Yves-William Delzenne
Ainsi fut dissipé le charme nostalgique
Bruxelles
Le Cri Édition
2006
205 pages

Le soleil voilé de la nostalgie
par Francine Ghysen
Le Carnet et les Instants n° 143

L'espace d'un été, un jeune garçon bascule de l'enfance à l'adolescence. Par la grâce insolite, la fascinante liberté d'allure d'un couple d'aristocrates polonais venu d'Europe habiter la grande villa, jusqu'alors déserte, voisine de la maison familiale, à Orlham, sur la côte est des Etats-Unis.

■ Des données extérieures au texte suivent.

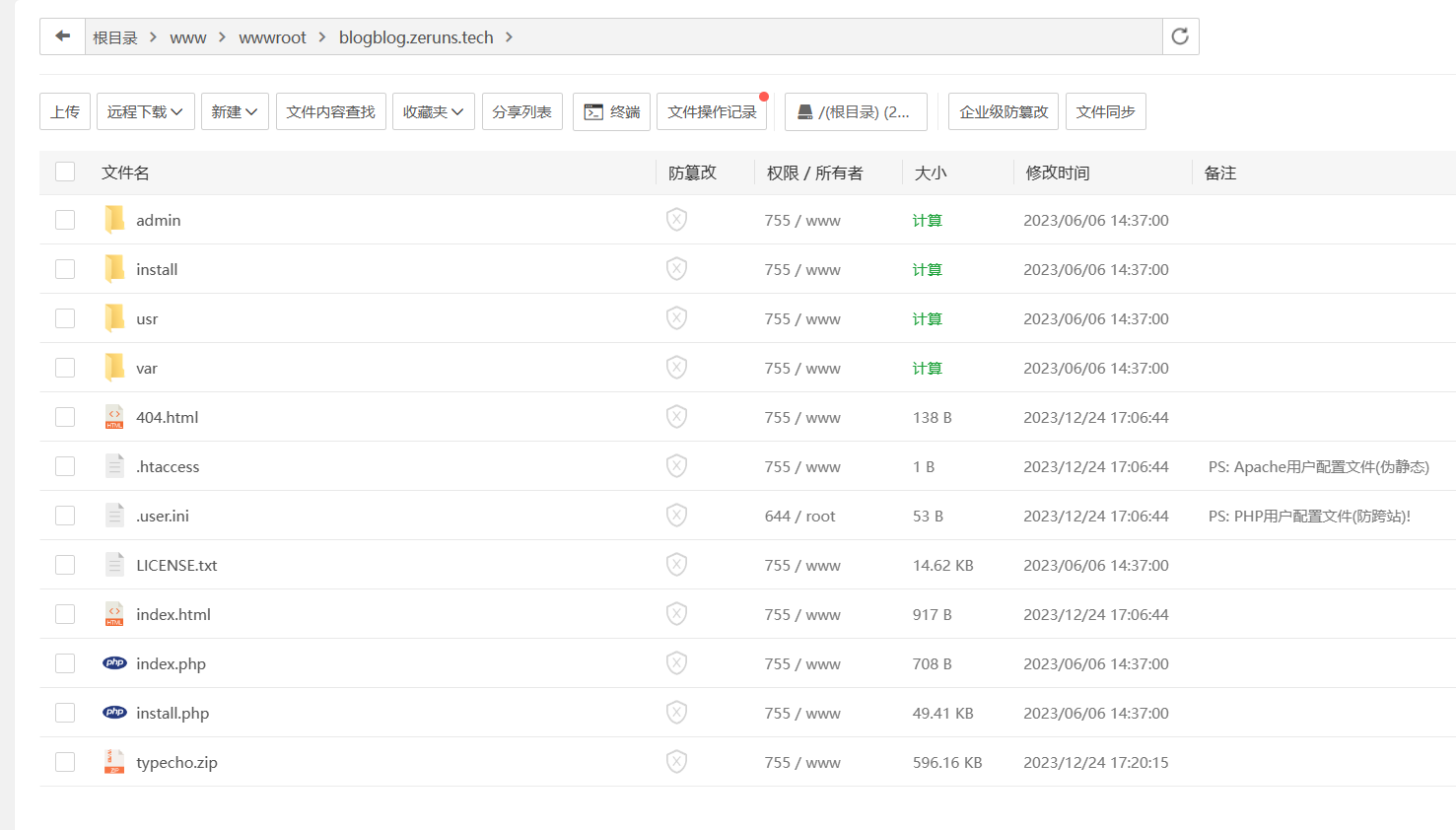The image size is (1456, 830).
Task: Click the 上传 upload button
Action: pos(65,111)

L'espace d'un été, Cyril – enfant unique, timide et solitaire, préférant les livres aux jeux avec les garçons de son âge –, réveillé de «la bienheureuse monotonie» d'une enfance protégée entre grands-parents, père musicien, maman rieuse et tendre, vieille tante originale, jeune oncle ombrageux et vulnérable, découvre, ébloui, effaré, un monde inconnu.

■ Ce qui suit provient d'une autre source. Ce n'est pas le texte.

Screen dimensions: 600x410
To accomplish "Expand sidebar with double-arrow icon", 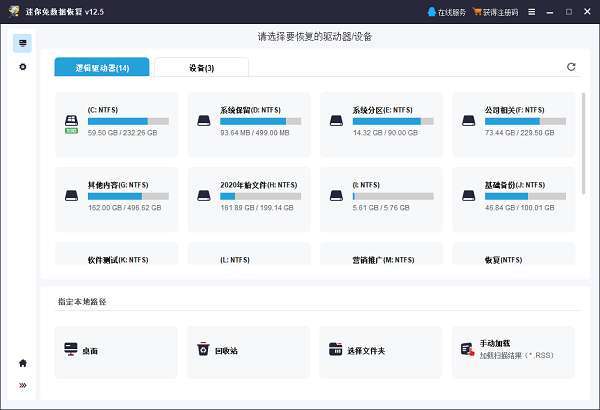I will [x=23, y=385].
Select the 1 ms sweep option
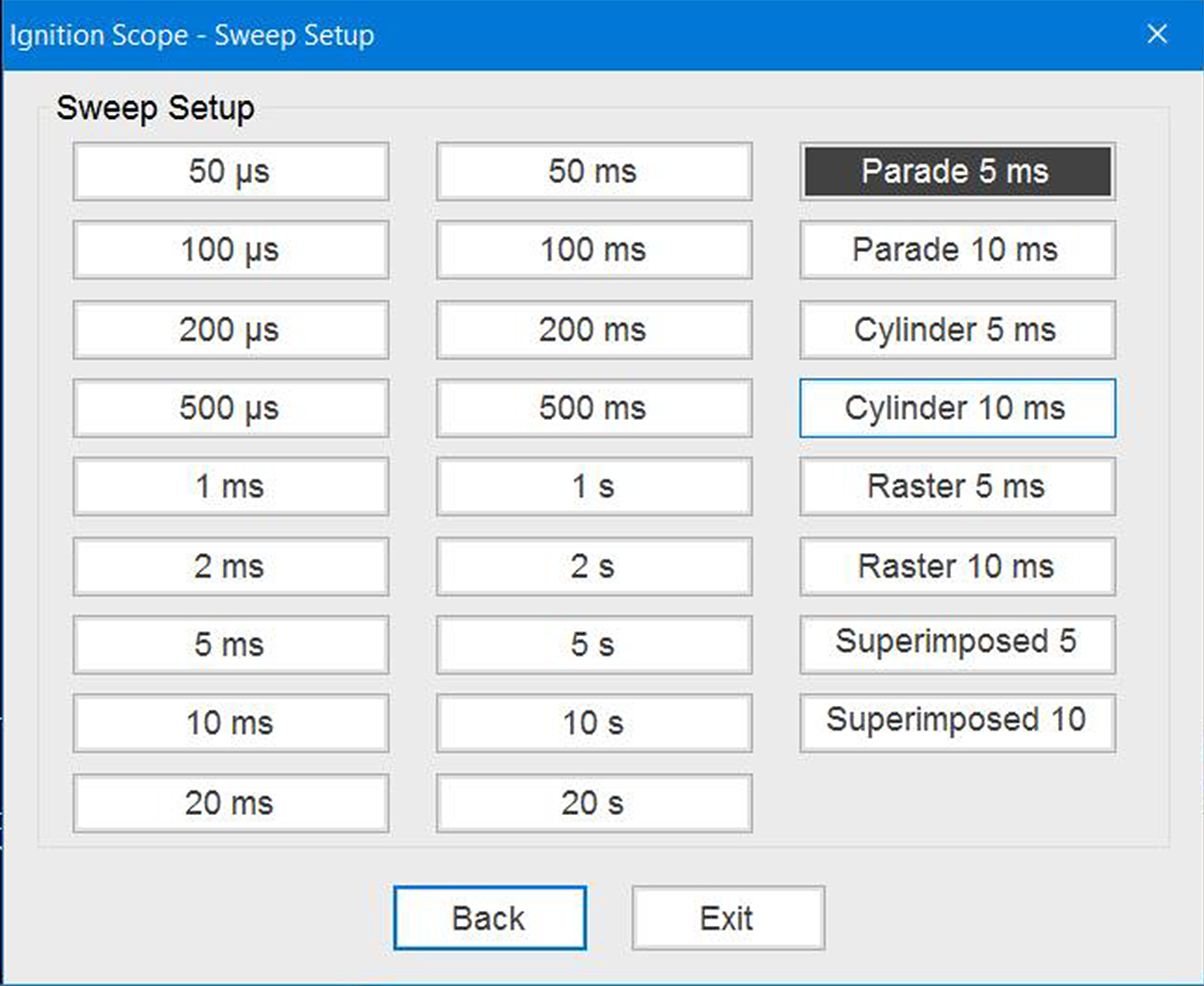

Accueilli en ami par Adam et Lira Orzinski, il s'émerveille de leur beauté, leur désinvolture, leur charme sensuel, le luxe nonchalant d'un décor dont il gardera toujours l'empreinte : «des fourrures en guise de tapis, des chambres jamais achevées, des malles entrebâillées, de la littérature pour le piano...»

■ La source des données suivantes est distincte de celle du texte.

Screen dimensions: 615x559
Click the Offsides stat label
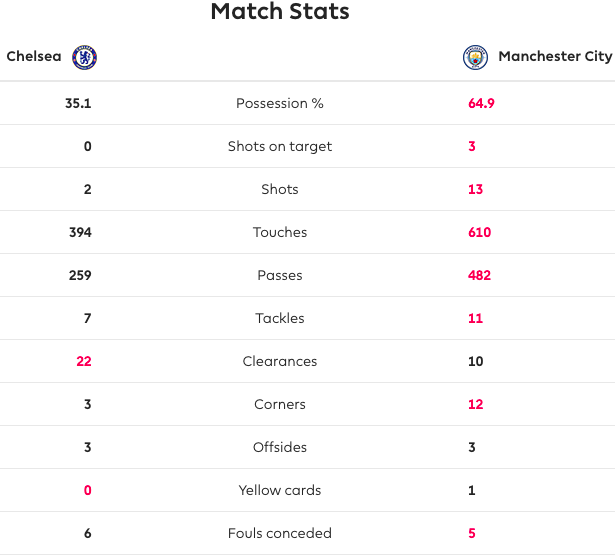coord(280,448)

Baignades dans la mer, leçons de piano avec Lira, goûters sous la pergola : la vie ressemble à une fête, légère et troublante comme les robes de mousseline dont s'enveloppe Lira, qui paraît sortir d'une pièce de Tchekhov ou d'un jardin de Monet. Mais des secrets douloureux, des blessures indélébiles percent bientôt sous l'harmonie voluptueuse...

Au reste, des rumeurs et des questions acides courent, dans la petite ville d'Orlham, sur ces étrangers qui bousculent, dérangent l'ordre des choses. Les Orzinski sont-ils vraiment polonais? Sont-ils mari et femme, alors qu'à leur voir les mêmes cheveux d'or foncé, le même regard lumineux, on les croirait frère et sœur?

Vingt-cinq ans plus tard, désormais fixé en Italie, Cyril retraverse cette époque enchantée, brutalement close par un drame. Se souvient de la présence magique des Orzinski, au temps où il ignorait qu'ils jouaient au bonheur, à l'insouciance, et faisaient semblant de vivre. Princes en exil d'un monde perdu, consolés seulement «par le soleil de l'amitié ou par celui, voilé et romantique, de la nostalgie».

Yves-William Delzenne nous raconte cette saison initiatique en poète et en romancier, à la fois ému et habile. Plus encore, en esthète. Epris de la beauté d'un geste, la poésie d'une robe, le miroitement de la lumière sur un visage ou sur la mer. Nostalgique d'un sens de l'élégance, d'un goût de la nuance, du raffinement qui doucement, irrémédiablement, s'estompent.

Adam l'avait dit un jour, sur la plage d'Orlham, lorsque Cyril écoutait avidement sans bien comprendre : «On n'efface pas le passé, on le perd, peu à peu, très lentement.»